United Food and Commercial Workers, Local 400 v. Marval Poultry Co., Inc.

Citation876 F.2d 346
Decision Date30 May 1989
Docket NumberNo. 88-2118,88-2118
Parties131 L.R.R.M. (BNA) 2465, 57 USLW 2730, 111 Lab.Cas. P 11,206 UNITED FOOD AND COMMERCIAL WORKERS, LOCAL 400, Plaintiff-Appellant, v. MARVAL POULTRY COMPANY, INCORPORATED, Defendant-Appellee.
CourtUnited States Courts of Appeals. United States Court of Appeals (4th Circuit)

Robert Edward Paul (Zwerdling, Paul, Leibig, Kahn & Thompson, P.C., Washington, D.C., on brief) for plaintiff-appellant.

James W. Wimberly, Jr. (Monica M. Bekken, Wimberly, Lawson & Cobb, Atlanta, Ga., on brief) for defendant-appellee.

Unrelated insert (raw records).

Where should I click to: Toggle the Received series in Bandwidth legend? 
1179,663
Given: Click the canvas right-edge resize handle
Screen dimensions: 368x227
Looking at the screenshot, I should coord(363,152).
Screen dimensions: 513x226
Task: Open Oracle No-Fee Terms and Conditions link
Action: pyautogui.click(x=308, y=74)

Before HALL, PHILLIPS and SPROUSE, Circuit Judges.

PHILLIPS, Circuit Judge:

The United Food and Commercial Workers, Local 400 (the Union) appeals from an order of the United States District Court for the Western District of Virginia denying its application for an award of attorney's fees. The Union requested the award on the grounds that Marval Poultry Company, Inc. (Marval) had challenged two arbitration awards in federal courts without justification. The district court held that the award of attorney's fees was unwarranted because Marval had challenged the arbitration awards under an arguable basis in law. We conclude, however, that Marval was clearly unjustified in challenging the merits of the arbitration awards in federal court and in raising there remedial issues that it had failed to raise at arbitration. Therefore, we hold that the district court erred in refusing to award attorney's fees to the union and accordingly reverse.

I

In the past, Marval and the Union have entered into collective bargaining agreements that covered certain maintenance and production employees. Each agreement contained a detailed grievance procedure, which, if necessary, culminated in arbitration deemed "final and binding" under the terms of the parties' agreements. The agreements further provided that the arbitrator's determination was enforceable in a court of competent jurisdiction.

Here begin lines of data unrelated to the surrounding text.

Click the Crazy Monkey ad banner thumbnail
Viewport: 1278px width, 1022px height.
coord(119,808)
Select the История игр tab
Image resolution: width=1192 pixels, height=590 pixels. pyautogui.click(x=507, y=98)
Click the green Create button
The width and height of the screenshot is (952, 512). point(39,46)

Before the expiration of the last agreement on June 2, 1984, Marval terminated two covered employees. The grievance proceedings following these terminations form the background of the present action.

A

On November 1, 1983, Marval discharged John Thomas Rexrode, a truck driver who had been involved in a traffic accident while driving one of Marval's trucks. The Union immediately filed an appropriate grievance, but the Union and Marval failed to reach an agreement during grievance discussions. The Union therefore, in April 1984, formally submitted the grievance to arbitration pursuant to the terms of the collective bargaining agreement. At arbitration, Marval argued that Rexrode's negligence and the severity of the accident warranted his dismissal. The arbitrator rejected Marval's argument, holding instead that Rexrode was not terminated for "just and proper cause" as required by the collective bargaining agreement. Accordingly, in its award dated October 25, 1984, the arbitrator revoked Rexrode's discharge, imposed a sixty-day suspension effective retroactively to November 1, 1983, and ordered Marval to reinstate Rexrode at the effective conclusion of the suspension with appropriate back pay and benefits.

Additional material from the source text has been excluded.